SHORT EXERCISE: Convert the data starting with the line containing "The width and height of the screenshot is (890, 627)." and going through the line containing "Looking at the screenshot, I should (276, 62)." into a two-column CSV with the headers input and output. Each row holds one block of text in input and the answer that follows it in output, each in its own quoted field, with line breaks replaced by spaces.

DATASET ROWS:
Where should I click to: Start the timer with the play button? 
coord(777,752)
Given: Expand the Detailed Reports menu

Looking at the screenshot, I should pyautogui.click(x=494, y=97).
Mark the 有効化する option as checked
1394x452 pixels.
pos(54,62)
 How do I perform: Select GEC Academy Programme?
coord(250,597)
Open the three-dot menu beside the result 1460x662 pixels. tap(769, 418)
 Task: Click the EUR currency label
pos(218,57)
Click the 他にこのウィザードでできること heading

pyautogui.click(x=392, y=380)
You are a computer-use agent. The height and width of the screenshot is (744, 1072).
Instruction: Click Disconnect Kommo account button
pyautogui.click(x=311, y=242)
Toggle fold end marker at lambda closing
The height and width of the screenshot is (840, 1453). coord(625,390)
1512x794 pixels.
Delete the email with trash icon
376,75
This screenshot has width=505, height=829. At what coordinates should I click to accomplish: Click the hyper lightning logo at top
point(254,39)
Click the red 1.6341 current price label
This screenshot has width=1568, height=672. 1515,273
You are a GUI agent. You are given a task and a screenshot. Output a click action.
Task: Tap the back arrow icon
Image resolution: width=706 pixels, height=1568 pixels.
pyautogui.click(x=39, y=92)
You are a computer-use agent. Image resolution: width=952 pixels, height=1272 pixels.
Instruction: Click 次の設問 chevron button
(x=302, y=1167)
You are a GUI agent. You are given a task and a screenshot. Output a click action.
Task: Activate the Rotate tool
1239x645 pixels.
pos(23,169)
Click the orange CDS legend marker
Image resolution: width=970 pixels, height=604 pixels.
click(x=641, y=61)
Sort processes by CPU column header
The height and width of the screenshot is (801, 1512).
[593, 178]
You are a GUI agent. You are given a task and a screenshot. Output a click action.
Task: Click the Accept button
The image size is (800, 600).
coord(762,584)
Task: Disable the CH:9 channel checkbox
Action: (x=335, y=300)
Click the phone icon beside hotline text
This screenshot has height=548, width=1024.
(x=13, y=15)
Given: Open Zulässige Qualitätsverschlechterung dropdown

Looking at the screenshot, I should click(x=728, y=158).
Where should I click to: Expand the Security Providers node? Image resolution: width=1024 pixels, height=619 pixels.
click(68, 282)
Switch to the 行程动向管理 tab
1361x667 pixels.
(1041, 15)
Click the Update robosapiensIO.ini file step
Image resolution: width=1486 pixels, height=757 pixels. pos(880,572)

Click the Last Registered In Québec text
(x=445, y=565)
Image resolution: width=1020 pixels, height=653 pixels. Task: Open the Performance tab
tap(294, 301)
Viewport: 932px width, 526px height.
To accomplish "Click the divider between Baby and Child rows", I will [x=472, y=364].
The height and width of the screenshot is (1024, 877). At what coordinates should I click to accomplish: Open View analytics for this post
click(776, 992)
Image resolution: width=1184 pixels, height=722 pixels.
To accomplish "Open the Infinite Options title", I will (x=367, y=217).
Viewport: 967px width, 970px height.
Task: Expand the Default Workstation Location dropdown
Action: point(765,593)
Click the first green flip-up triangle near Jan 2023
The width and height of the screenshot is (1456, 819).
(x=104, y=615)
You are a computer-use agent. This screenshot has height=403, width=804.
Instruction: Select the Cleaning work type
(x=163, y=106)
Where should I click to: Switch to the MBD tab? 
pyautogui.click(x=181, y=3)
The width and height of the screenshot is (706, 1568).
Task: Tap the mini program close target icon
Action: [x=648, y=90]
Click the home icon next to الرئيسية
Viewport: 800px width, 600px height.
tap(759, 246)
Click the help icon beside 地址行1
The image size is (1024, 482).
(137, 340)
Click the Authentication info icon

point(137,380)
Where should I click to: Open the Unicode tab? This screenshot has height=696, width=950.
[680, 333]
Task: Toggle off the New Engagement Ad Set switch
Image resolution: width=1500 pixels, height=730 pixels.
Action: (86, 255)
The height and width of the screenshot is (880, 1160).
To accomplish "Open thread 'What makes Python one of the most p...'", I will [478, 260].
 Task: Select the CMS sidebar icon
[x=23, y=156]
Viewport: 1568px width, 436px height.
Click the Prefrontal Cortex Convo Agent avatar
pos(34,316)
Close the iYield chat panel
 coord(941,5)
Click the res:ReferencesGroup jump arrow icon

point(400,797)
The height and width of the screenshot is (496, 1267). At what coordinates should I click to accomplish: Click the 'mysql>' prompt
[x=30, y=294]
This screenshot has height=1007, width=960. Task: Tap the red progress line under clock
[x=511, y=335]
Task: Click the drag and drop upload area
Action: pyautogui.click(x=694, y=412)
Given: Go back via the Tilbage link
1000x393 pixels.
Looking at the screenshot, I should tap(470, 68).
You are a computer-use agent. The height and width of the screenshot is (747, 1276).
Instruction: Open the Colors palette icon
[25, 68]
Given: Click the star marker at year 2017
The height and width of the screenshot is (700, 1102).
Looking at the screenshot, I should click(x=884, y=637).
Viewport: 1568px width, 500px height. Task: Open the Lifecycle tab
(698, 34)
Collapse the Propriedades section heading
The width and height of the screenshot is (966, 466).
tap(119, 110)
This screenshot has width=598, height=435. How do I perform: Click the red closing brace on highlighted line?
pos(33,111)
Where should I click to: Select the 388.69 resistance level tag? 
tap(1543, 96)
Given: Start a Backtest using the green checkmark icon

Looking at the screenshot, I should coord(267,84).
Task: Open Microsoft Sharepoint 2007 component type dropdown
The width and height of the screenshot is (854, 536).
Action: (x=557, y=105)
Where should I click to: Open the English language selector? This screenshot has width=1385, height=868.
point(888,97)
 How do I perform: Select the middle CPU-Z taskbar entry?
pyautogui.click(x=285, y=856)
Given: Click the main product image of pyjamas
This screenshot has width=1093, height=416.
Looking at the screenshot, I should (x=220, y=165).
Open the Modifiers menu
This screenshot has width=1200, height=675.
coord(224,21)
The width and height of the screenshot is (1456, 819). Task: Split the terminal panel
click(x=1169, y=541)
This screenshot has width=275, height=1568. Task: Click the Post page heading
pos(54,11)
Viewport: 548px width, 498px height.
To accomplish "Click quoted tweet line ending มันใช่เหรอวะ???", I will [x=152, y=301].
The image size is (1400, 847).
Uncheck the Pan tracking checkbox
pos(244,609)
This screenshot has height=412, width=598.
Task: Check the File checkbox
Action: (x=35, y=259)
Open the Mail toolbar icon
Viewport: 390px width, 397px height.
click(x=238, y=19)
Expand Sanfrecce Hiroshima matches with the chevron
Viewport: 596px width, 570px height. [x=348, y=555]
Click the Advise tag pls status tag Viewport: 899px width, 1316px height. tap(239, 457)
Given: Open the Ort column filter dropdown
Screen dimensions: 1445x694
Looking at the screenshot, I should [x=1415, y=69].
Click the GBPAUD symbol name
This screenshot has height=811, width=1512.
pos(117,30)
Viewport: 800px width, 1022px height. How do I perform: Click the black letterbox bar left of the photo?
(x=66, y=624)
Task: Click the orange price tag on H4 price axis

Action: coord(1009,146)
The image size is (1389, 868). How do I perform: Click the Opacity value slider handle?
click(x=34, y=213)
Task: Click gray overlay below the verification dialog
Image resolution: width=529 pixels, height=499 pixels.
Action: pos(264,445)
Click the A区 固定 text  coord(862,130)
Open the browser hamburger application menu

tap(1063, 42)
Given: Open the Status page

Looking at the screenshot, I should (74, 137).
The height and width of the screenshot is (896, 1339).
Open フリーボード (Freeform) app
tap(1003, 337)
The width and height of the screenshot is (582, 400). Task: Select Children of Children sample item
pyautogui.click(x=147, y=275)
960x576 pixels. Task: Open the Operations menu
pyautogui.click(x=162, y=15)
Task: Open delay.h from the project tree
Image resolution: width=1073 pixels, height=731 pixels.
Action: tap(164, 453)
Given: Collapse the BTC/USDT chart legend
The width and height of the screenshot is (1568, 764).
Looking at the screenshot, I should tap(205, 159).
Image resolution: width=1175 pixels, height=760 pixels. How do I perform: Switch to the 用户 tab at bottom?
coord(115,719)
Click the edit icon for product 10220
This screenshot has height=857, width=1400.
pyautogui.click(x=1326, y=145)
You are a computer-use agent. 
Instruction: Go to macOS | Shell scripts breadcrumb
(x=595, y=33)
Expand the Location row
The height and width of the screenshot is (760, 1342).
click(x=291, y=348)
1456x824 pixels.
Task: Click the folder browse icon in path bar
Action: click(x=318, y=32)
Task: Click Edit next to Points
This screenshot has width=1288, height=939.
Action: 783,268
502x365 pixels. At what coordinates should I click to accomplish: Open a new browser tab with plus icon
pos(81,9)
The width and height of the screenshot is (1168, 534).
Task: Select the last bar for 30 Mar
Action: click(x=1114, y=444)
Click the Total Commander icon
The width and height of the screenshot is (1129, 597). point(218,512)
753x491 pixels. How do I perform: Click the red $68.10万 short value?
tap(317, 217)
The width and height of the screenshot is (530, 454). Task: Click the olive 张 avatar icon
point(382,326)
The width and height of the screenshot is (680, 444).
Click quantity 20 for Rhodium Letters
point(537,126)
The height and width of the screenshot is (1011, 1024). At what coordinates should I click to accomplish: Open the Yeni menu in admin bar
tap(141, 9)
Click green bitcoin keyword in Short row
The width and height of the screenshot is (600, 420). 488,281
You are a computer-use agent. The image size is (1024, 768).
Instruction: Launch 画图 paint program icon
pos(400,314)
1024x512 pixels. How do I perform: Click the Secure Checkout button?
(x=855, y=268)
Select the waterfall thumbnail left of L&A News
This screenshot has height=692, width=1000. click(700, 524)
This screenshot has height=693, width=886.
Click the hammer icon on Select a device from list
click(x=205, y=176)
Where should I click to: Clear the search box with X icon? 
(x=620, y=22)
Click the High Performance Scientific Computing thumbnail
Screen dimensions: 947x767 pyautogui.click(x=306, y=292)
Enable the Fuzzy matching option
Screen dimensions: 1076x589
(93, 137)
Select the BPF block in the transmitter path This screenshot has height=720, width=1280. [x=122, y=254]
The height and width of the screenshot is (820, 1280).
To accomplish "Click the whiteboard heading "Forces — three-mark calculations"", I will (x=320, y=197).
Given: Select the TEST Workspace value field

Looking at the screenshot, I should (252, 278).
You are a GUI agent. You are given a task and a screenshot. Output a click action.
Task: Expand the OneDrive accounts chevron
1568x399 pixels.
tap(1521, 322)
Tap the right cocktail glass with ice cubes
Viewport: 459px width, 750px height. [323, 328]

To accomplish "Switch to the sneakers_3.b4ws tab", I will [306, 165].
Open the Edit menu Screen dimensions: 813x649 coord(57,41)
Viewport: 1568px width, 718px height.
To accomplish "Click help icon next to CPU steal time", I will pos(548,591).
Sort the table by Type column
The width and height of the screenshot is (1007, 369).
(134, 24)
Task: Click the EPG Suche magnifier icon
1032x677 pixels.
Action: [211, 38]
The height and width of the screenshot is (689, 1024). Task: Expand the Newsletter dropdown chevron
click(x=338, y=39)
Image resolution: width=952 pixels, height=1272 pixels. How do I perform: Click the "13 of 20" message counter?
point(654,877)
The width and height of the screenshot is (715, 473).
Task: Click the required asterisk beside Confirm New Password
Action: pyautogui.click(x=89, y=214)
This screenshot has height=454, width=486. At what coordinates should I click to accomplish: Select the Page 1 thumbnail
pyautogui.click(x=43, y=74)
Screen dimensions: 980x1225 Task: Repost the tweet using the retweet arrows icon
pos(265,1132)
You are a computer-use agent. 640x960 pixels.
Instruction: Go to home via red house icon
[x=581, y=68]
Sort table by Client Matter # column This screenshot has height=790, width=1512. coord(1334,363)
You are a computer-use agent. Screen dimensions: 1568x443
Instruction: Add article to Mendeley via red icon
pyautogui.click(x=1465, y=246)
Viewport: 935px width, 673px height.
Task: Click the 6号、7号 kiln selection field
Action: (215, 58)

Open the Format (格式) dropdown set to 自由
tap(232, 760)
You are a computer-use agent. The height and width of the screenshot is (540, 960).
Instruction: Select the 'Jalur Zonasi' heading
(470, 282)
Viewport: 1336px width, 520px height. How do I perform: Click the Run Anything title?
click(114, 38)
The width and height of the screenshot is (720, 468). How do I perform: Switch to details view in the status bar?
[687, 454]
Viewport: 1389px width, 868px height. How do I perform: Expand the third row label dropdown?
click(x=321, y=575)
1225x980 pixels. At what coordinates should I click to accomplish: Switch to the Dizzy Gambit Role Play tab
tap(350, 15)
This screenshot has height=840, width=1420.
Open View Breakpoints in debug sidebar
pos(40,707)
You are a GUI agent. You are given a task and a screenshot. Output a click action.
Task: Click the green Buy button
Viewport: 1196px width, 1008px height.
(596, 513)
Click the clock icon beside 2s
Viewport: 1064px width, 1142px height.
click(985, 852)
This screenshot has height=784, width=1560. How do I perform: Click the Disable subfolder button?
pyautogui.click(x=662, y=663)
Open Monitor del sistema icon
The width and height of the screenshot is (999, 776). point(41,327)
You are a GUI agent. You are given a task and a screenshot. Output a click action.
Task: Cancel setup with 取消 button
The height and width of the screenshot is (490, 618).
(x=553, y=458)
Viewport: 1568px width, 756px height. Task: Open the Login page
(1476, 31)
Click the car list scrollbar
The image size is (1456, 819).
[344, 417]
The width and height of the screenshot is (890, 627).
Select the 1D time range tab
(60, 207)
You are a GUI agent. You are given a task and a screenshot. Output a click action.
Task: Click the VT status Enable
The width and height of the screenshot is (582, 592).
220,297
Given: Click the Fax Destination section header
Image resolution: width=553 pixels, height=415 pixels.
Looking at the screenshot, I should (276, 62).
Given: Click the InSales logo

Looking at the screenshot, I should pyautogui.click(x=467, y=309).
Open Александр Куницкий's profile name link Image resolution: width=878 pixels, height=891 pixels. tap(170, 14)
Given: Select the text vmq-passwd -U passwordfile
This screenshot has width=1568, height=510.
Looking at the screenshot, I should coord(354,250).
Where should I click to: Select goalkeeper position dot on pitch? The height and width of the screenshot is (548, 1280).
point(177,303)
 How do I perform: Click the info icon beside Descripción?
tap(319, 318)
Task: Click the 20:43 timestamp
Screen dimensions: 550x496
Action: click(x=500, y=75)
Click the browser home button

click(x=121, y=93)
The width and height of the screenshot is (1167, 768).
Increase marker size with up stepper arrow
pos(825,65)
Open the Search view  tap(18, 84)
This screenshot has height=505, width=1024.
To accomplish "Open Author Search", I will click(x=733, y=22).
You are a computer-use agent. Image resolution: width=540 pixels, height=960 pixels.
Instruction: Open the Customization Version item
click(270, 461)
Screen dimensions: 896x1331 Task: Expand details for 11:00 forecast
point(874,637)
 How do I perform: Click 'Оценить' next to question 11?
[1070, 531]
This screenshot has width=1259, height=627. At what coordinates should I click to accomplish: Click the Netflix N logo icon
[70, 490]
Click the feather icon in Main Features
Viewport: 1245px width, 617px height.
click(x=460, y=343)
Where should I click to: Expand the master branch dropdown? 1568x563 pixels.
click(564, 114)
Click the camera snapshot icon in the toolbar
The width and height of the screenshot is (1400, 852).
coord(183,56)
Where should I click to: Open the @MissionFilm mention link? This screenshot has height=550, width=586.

RESPONSE TO THE TASK:
input,output
"The width and height of the screenshot is (890, 627). Select the 1D time range tab","(60, 207)"
"You are a GUI agent. You are given a task and a screenshot. Output a click action. Task: Click the VT status Enable The width and height of the screenshot is (582, 592).","220,297"
"Given: Click the Fax Destination section header Image resolution: width=553 pixels, height=415 pixels.","Looking at the screenshot, I should (276, 62)."